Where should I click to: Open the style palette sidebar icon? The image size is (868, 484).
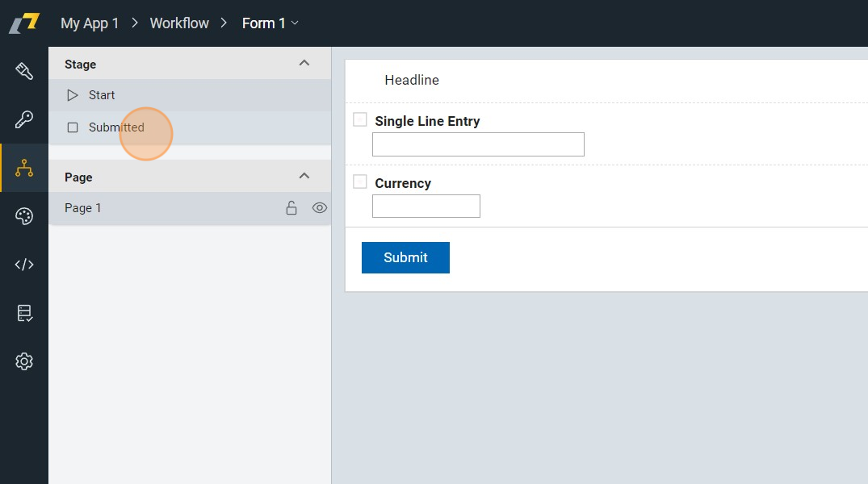pos(24,216)
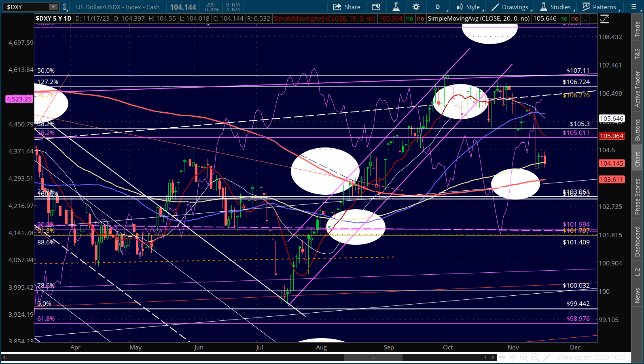644x364 pixels.
Task: Toggle the green 'no' flag after 105.064
Action: point(410,19)
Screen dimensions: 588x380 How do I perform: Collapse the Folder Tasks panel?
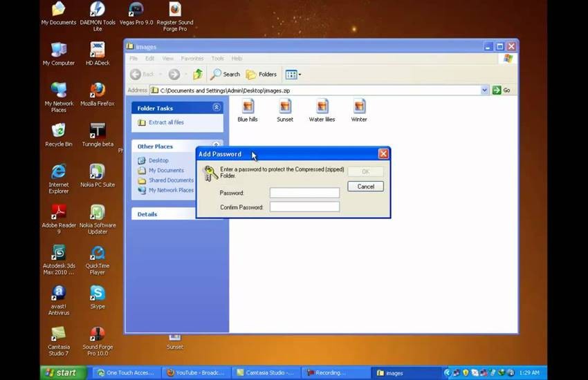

# What you will do
The entries above should be given again exactly, minus any pictures.

# Response
Where should I click to: Open the style palette sidebar icon? The image size is (868, 484).
pos(24,216)
644x364 pixels.
Task: Toggle the green 'no' flag after 105.064
Action: point(410,19)
Screen dimensions: 588x380 How do I perform: Collapse the Folder Tasks panel?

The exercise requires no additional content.